Excerpt to read
+--
Queen Victoria School consists of four houses: VERATA (blue), REWA (yellow), BAU (green) and TOVATA (red).

The school has a chapel in a position high on a hill and overlooking the sea and surrounding hills. The services are mainly Methodist, but other denominations are catered for. There is a school choir that performs at the Sunday morning service. 

Rugby is a popular sport; ex-students have played in rugby teams in Fiji and abroad. The school has won the Deans Trophy for a record 23 times, the most number of wins in Dean's Rugby history. QVS is well known for partaking in the Secondary Schools Athletics meet, Secondary School Rugby League and the Deans trophy Rugby Cup.

Notable staff and students

 Bavadra, Dr Timoci - Prime Minister of Fiji 1987, ousted by the Rabuka coup of 1987.
+--
Provided material

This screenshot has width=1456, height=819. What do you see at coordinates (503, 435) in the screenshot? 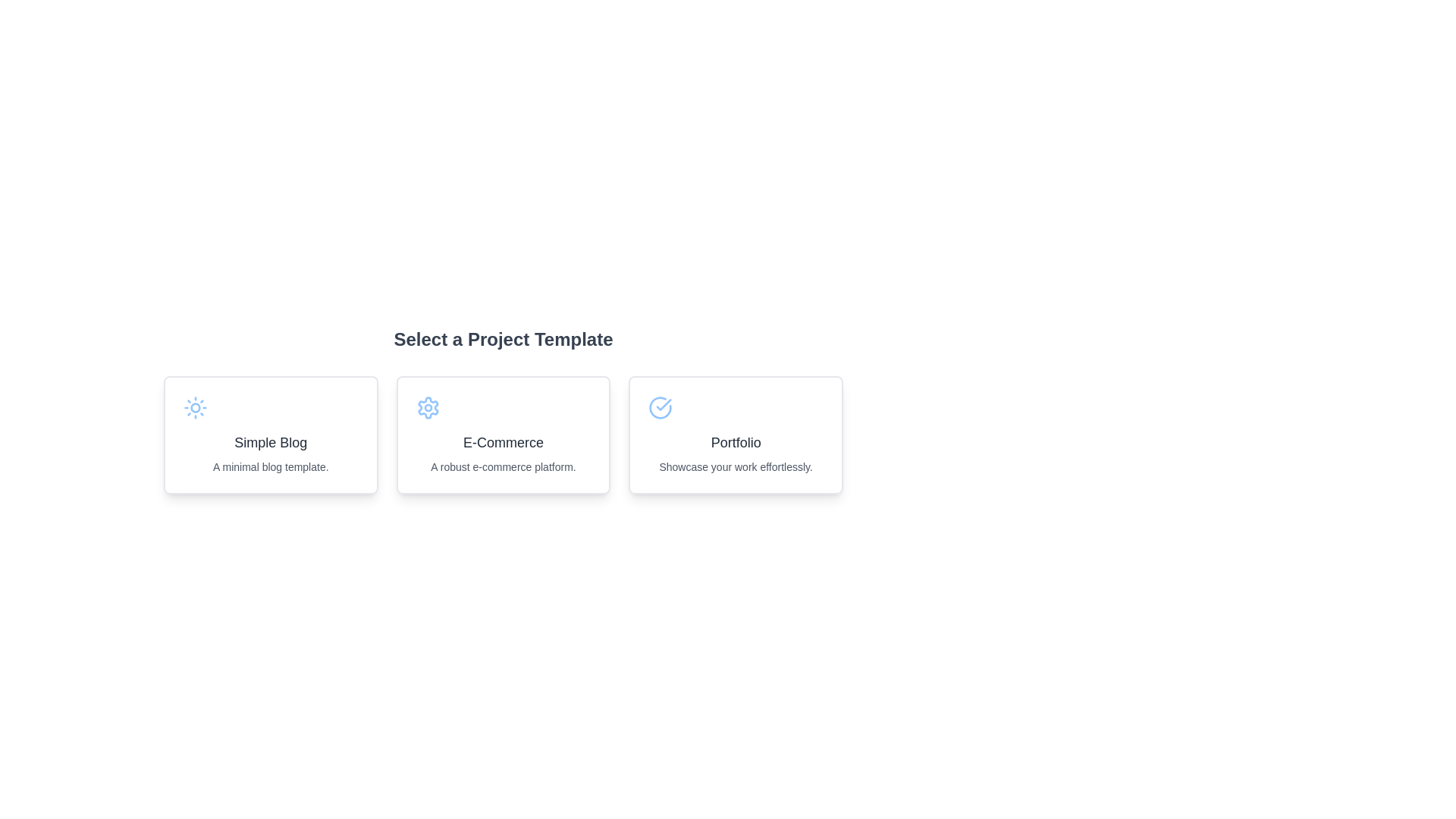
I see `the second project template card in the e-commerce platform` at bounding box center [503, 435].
+--
Requirement A
Answer these questions using the Queen Victoria School excerpt above, giving each answer on its own line:
(i) Which color belongs to the house named BAU?
(ii) Which denomination do the chapel services mainly follow?
(iii) How many times has the school won the Deans Trophy?
Requirement B
Transcribe the part of the Queen Victoria School excerpt starting at "The school has a" and ending at "trophy Rugby Cup.".
Requirement C
Pick up the Queen Victoria School excerpt right after its last sentence and continue writing it.

Written response A
(i) Green
(ii) Methodist
(iii) 23 times

Written response B
The school has a chapel in a position high on a hill and overlooking the sea and surrounding hills. The services are mainly Methodist, but other denominations are catered for. There is a school choir that performs at the Sunday morning service. 

Rugby is a popular sport; ex-students have played in rugby teams in Fiji and abroad. The school has won the Deans Trophy for a record 23 times, the most number of wins in Dean's Rugby history. QVS is well known for partaking in the Secondary Schools Athletics meet, Secondary School Rugby League and the Deans trophy Rugby Cup.

Written response C
 Bokini, Ratu Ovini, Late Turaga na Tui Tavua, former Chairman of Great Council of Chiefs
 Bole, Filipe - Former Minister for Education and former Deputy Prime Minister
 Cakobau, Ratu Sir George - former Governor-General of Fiji
 Cokanasiga, Joketani - Former Minister for Primary Industries
 Cavubati, Bill - heaviest Prop in international Rugby
 Cawaki, Joeli - Commissioner Western and Assistant Minister for Agriculture and National Disaster Management. 
 Delai, Adriu - Flying Fijians outside center
 Delana, Lagisoa Rabo, former Agricultural Tribunal, Independent Arbitrator, Commissioner Western, Minister for Fijian Affairs (ALTA) in Rabuka SVT Government
 Dimuri, Josefa - Senator and Minister for Information.
 Dolokoto, Mesulame - Former Headboy and rugby captain(2013), ACT Brumbies winger.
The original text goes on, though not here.